The numbers on the meter are measuring large amounts of water, and it's difficult to spot a small persistent leak (unless you turn off the indoor stopcock and go on holidayfor a week). So if there is a bubble, it's better at showing small movement. Your meter is not the same design I'm used to. It doesn't seem to have a shaft or T-handle for the built-in stopcock, unless that's under the ?slices of bread? If there is a bubble, on ours, it would be in the middle of the glass window.

Yes, there is often water at the bottom of a meter pit, they can fill up with rainwater. If you have a wetvac you could suck it dry and see (in dry weather) if it starts filling up again with clean water. mud on top of the dial suggests that the water level has previously been at or above that height.

I've seen those pavement drains before, round here they have an iron liner, tilted slightly down towards the road, and a gulley or entry point for the downpipe against the wall of the building. I believe they can get choked. My BiL had one that was completely blocked and his house suffered long-term wet at the corner where the downpipe went into the ground. He raked it out and jetted it, I think.
 
That's not entirely correct, the last black digit of the water meter represents 1 m^3 of water (1000 litres), so the unit (in red) represents 1 litre; we have been away for 72 hours and the meter hasn't even moved half a position (took a picture before and now), so of there is a leak down from the meter onwards, it must be 200 ml or less per 3 days, thus very negligible. If we will be away for longer in the future, I will take other snapshots to exclude a leak with the utmost certainty.

Actually when we left in the morning, the water meter tip was already empty, it hadn't rained the whole night so it suggests it is indeed rainwater - coming from the surrounding soil?
Regardless of the above, the focus is now on that pavement drain ( the initial bit is not line; anyway on Saturday I will start a massive dig-up of the front garden, hoping to find that there is indeed an old downpipe connected to that pavement hole, which terminates into some sort of open gully and that would explain why we have so much water accumulating in our front garden.

Interestingly the other night, before leaving home, I started digging in the incriminated corner of the house (top right in my floorplan sketch, coinciding with the downpipe / potential old buried broken downpipe).
After a bit of digging, I had a wee, wee stream of water coming off the sleeper walls into the subsoil of the floor void.

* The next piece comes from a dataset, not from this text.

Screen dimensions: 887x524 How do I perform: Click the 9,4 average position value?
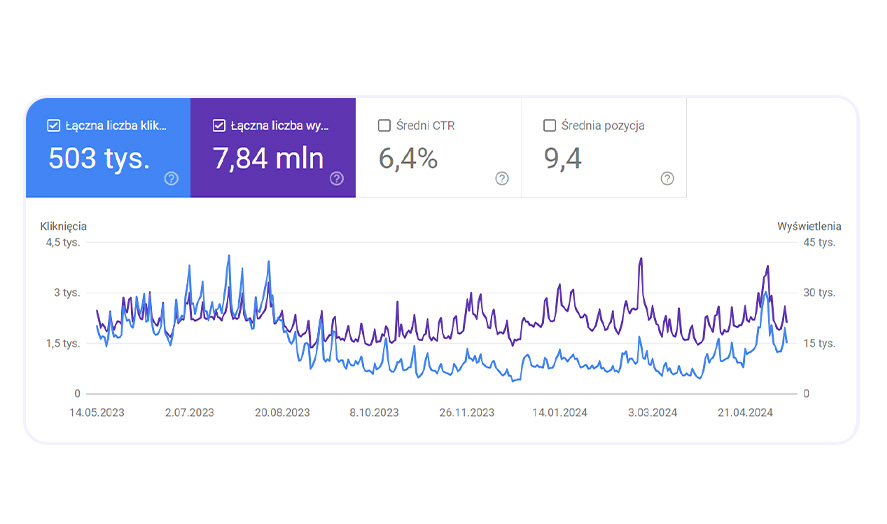pyautogui.click(x=562, y=158)
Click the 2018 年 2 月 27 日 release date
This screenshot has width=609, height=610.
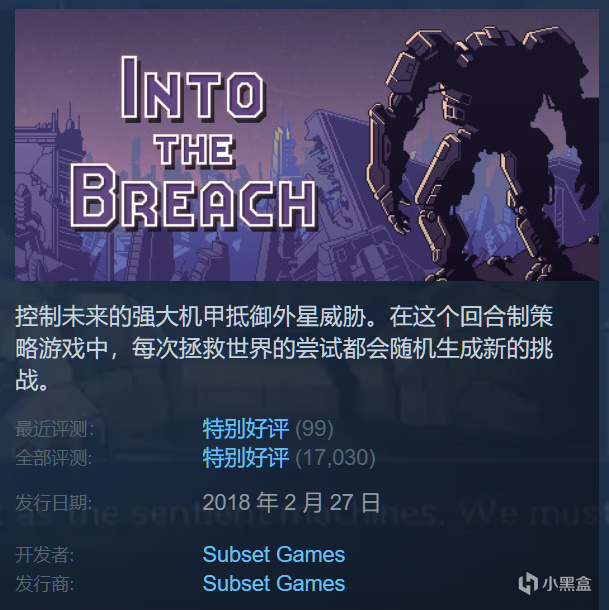(291, 502)
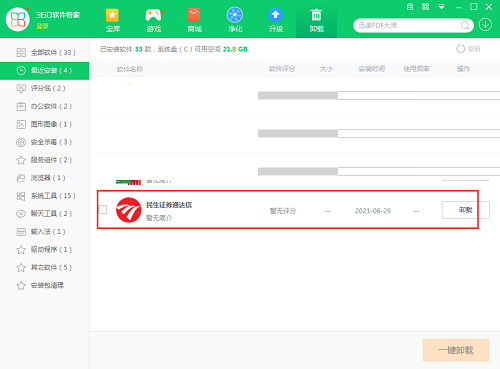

Also, the soil is extremely hard in that corner.
https://streamable.com/z379i
The stream can be "seen" if attention is paid at how the water whirl in the puddle.

To benchmark, I started digging in the bay window, much softer soil, I could dig much deeper and yet I could not find any water as such (even though the soil was saturated).
Gives an extra +1 to the assumption that there is an open/broken pipe channelling all that rainwater from the street down in our garden.

I am really hopeful that Saturday I will get answers at last!